*** Data extracts ***

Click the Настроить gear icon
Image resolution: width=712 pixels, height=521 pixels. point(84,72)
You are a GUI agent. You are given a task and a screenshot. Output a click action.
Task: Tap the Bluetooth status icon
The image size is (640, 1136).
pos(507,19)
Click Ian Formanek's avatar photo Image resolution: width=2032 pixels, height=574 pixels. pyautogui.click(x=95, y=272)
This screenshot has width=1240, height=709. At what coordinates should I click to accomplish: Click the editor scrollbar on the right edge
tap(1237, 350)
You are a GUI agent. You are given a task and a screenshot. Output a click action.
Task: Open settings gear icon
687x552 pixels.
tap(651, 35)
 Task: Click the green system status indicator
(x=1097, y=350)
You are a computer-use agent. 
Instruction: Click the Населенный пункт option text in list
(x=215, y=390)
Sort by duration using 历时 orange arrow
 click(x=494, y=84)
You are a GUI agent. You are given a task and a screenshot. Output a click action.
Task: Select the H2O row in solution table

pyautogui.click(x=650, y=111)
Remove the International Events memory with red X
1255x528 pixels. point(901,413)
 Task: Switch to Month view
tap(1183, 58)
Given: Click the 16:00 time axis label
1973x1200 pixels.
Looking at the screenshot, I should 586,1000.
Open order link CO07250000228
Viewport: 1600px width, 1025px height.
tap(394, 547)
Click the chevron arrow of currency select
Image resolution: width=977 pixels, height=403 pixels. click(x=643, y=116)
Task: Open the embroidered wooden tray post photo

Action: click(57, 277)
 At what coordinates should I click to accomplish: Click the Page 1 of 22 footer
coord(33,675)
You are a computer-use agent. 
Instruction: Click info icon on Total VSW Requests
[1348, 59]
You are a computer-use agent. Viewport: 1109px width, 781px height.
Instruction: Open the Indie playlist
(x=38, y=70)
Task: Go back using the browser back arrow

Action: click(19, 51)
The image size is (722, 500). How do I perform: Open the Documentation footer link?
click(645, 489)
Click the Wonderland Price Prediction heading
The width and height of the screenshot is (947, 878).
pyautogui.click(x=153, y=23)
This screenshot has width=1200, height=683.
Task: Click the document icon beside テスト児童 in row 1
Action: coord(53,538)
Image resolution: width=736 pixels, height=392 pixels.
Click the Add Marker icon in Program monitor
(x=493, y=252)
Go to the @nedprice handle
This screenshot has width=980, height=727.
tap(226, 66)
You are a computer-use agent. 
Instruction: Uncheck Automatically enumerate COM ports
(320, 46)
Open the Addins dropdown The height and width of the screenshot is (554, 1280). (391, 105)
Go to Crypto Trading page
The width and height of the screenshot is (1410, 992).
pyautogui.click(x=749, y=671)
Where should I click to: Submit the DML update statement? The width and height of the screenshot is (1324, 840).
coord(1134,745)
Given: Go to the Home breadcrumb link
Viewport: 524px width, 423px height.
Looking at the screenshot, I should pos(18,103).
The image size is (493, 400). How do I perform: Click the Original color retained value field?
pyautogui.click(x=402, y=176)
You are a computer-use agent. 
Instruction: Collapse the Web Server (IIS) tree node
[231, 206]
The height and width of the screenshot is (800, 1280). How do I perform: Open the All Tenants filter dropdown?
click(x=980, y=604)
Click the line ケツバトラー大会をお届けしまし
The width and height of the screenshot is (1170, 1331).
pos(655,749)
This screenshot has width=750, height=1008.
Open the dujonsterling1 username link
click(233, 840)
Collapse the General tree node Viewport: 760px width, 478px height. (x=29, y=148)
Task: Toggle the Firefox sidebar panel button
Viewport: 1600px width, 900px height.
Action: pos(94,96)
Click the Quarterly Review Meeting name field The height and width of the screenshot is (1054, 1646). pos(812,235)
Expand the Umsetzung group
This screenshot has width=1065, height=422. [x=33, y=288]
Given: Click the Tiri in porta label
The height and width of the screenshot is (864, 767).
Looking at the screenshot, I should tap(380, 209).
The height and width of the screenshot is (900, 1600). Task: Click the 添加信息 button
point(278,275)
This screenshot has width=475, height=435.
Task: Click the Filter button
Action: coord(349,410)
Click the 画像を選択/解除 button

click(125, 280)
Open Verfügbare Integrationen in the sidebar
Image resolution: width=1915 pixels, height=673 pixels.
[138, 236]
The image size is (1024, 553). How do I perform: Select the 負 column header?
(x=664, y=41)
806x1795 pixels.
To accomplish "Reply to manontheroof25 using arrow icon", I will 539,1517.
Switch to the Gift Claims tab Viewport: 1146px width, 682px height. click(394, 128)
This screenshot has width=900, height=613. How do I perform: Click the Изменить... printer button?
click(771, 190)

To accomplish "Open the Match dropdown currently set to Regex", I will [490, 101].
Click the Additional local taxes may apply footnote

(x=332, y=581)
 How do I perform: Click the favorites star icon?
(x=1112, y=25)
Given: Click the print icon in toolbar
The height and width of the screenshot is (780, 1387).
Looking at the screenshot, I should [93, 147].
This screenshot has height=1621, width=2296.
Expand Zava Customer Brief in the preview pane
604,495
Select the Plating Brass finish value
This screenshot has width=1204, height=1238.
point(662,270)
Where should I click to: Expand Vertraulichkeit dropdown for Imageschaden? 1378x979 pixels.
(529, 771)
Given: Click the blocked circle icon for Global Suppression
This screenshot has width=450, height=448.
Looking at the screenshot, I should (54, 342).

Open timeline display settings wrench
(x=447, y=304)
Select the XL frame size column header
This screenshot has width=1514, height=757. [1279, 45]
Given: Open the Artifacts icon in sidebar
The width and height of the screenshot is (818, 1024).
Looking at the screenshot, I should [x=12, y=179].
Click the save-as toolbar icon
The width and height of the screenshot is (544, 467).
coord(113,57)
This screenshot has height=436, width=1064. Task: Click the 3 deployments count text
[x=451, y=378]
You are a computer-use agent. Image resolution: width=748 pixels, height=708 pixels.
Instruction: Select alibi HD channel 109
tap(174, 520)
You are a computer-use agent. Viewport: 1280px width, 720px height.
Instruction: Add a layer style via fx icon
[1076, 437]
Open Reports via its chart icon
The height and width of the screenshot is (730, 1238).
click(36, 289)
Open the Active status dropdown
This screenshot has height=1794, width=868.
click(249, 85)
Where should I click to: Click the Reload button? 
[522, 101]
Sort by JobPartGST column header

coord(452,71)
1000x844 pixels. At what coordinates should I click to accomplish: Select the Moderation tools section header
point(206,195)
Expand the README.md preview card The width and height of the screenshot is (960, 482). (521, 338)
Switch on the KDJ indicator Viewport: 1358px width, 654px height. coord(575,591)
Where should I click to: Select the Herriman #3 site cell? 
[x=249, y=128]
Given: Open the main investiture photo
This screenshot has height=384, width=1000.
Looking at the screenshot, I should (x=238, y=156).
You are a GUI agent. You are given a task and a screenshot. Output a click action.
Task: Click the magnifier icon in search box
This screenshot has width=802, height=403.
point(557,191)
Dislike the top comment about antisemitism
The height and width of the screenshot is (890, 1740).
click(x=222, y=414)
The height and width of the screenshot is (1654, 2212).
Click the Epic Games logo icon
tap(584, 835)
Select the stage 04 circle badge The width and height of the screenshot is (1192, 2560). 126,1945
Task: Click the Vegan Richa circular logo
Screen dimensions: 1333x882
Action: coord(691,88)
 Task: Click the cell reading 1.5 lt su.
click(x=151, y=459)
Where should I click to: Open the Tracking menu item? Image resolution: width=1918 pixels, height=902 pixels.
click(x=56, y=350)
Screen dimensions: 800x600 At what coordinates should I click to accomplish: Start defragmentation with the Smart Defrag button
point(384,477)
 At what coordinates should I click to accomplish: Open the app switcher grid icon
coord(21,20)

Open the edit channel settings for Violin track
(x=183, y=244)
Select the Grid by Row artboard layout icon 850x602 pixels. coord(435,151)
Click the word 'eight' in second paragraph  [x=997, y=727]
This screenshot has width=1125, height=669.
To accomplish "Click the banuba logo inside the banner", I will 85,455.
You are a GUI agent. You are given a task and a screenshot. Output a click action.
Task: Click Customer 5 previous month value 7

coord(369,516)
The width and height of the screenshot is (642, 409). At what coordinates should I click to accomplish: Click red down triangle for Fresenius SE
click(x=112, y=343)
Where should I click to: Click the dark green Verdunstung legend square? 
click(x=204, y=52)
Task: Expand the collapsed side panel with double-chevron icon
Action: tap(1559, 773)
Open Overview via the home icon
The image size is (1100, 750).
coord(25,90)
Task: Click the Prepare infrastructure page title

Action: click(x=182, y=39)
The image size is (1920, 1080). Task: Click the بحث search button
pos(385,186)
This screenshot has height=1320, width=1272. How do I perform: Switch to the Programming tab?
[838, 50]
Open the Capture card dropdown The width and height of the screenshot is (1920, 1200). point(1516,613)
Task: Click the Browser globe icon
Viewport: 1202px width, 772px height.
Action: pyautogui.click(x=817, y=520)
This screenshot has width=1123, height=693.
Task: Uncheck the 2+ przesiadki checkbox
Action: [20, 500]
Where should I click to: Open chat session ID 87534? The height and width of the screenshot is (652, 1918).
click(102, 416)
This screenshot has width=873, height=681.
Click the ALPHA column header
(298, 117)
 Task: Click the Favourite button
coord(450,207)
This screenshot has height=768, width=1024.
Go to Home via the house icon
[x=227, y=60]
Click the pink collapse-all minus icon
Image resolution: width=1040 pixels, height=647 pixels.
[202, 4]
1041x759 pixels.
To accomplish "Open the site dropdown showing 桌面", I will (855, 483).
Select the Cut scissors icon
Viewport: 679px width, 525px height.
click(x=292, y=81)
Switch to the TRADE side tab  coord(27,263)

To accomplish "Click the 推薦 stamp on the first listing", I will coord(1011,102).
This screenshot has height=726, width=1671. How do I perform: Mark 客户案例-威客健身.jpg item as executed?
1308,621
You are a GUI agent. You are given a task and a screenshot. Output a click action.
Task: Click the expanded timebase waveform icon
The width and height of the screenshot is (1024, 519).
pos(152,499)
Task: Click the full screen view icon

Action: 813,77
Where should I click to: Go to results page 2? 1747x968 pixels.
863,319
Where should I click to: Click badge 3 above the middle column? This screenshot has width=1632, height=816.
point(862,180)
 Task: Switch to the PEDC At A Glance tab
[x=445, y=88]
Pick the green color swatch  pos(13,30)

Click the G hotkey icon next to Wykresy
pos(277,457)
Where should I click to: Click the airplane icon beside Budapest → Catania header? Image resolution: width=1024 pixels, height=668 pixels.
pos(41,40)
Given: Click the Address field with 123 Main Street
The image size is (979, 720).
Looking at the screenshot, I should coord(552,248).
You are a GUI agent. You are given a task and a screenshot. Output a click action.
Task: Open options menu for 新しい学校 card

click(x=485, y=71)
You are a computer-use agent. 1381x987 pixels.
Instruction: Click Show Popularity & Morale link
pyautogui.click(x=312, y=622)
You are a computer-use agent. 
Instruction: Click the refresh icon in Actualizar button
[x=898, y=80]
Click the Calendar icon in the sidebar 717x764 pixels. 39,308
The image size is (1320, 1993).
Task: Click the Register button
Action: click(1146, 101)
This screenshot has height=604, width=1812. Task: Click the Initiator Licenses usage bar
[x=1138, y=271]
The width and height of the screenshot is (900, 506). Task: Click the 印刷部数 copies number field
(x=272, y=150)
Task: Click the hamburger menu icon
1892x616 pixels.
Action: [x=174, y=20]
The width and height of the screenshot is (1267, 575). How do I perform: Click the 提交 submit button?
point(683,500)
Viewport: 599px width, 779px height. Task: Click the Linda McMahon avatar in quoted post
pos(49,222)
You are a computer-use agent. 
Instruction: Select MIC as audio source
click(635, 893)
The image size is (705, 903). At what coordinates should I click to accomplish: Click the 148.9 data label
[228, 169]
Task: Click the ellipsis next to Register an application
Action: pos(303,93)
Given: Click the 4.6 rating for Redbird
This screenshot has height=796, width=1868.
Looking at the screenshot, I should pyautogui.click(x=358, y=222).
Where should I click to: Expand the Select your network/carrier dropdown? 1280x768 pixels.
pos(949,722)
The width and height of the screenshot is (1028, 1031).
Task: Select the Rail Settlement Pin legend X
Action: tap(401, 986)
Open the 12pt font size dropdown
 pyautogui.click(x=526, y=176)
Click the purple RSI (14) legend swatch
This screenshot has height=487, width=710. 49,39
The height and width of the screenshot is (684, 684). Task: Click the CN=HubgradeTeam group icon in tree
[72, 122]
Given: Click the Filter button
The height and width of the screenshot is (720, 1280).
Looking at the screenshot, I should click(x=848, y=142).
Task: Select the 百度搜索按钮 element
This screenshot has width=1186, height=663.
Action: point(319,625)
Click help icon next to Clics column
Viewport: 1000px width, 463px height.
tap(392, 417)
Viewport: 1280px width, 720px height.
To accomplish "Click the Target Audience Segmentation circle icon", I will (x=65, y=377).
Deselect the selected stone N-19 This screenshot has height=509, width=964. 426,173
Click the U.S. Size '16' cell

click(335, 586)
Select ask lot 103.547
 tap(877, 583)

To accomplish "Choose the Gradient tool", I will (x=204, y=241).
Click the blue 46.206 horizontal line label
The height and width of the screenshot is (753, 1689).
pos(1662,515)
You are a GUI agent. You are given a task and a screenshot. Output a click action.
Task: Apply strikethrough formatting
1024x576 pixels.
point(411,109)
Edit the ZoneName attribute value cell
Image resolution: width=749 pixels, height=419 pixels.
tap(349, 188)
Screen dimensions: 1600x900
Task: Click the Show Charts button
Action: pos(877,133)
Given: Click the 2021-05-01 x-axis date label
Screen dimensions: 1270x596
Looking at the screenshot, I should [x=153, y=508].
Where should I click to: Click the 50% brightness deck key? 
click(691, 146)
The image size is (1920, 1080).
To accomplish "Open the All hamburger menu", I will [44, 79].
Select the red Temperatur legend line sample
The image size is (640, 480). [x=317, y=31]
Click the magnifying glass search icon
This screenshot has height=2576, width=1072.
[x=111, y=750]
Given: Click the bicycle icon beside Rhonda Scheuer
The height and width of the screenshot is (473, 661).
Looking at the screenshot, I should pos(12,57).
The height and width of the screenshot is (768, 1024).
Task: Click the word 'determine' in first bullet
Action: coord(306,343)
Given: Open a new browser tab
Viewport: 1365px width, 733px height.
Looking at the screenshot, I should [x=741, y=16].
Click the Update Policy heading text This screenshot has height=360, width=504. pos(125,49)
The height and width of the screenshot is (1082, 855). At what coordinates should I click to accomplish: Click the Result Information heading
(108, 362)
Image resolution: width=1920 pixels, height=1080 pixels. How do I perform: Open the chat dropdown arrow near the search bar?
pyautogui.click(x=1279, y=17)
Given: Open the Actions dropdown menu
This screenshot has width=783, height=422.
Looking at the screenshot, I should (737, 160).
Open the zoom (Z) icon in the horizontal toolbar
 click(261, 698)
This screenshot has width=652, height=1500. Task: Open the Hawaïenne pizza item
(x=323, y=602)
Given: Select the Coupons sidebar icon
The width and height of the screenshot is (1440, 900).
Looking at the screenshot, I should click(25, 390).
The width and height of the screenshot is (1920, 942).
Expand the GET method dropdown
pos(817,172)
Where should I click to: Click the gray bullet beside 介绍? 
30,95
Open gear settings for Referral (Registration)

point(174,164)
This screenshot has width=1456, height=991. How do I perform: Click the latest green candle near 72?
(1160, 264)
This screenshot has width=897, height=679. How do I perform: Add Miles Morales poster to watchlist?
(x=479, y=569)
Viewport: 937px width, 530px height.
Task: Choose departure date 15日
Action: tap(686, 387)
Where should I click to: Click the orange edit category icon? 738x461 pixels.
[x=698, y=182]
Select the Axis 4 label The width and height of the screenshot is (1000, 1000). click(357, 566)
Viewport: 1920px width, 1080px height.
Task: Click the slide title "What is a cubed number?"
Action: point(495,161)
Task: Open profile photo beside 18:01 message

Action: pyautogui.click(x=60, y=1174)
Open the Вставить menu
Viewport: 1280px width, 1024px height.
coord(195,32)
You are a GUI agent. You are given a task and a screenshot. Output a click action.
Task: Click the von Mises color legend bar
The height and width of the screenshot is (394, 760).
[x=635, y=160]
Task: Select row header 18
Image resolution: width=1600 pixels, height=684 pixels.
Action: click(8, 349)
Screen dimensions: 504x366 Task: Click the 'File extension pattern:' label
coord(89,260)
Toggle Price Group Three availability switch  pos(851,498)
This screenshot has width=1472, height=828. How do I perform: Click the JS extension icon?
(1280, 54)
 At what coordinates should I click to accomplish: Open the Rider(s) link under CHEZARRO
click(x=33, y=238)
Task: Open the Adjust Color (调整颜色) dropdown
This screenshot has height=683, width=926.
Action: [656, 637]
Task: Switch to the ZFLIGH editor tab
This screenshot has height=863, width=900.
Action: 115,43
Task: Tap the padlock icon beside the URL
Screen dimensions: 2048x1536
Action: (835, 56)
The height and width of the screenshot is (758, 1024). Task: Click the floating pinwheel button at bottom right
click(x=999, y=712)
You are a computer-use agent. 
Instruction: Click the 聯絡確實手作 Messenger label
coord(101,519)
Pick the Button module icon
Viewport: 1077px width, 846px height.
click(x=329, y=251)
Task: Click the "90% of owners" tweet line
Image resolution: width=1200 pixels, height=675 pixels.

*** End of Data extracts ***

* _Task prompt_: Give again exactly, and only, the lines above starting at the one with "Where should I click to: Click the airplane" and ending at the one with "Given: Click the Address".

* _Result_:
Where should I click to: Click the airplane icon beside Budapest → Catania header? Image resolution: width=1024 pixels, height=668 pixels.
pos(41,40)
Given: Click the Address field with 123 Main Street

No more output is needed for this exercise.